Der Tagesspiegel, 15. April 2009
Während sich ihre Altersgenossen über die Feiertage die Bäuche mit Schokolade vollgeschlagen haben, saßen die Musiker des Berliner Landesjugendorchesters schwitzend über ihren Noten. Als krönender Abschluss der österlichen Arbeitsphase winkte den 58 Nachwuchsinstrumentalisten ein Auftritt im Konzerthaus. Am Beginn des interessanten skandinavischen Programms steht ein Opus 1 – wie passend für die Newcomer-Truppe: die Ossian-Ouvertüre, mit der Niels Gade sich 1841 in der Musikmetropole Leipzig präsentierte.

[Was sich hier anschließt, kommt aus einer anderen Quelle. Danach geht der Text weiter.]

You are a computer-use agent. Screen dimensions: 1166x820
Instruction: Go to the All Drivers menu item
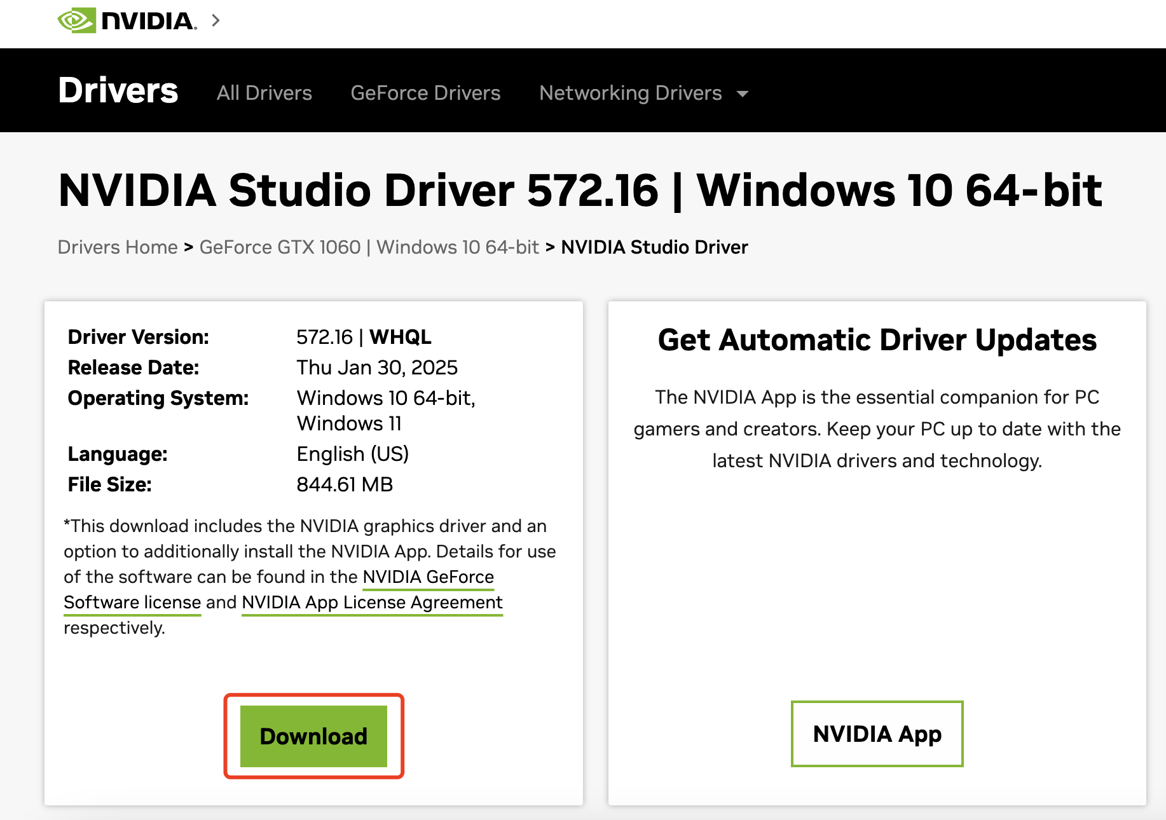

Eine frühromantische Tondichtung, die die Musiker noch etwas schüchtern angehen. Wie Selbstbewusstsein klingt, demonstriert anschließend die 20-jährige Julia Kammerlander im (leider etwas aus der Mode gekommenen) Klavierkonzert von Edvard Grieg. Erstaunlich, wie kaltblütig sie die virtuosen Passagen angeht, wie die zierliche junge Frau pianistische Pranke zeigt, wo es nötig ist. Am meisten aber begeistert die chopineske Eleganz, mit der sie die Melodien modelliert – so kann ein Kitschverdacht gar nicht erst aufkommen.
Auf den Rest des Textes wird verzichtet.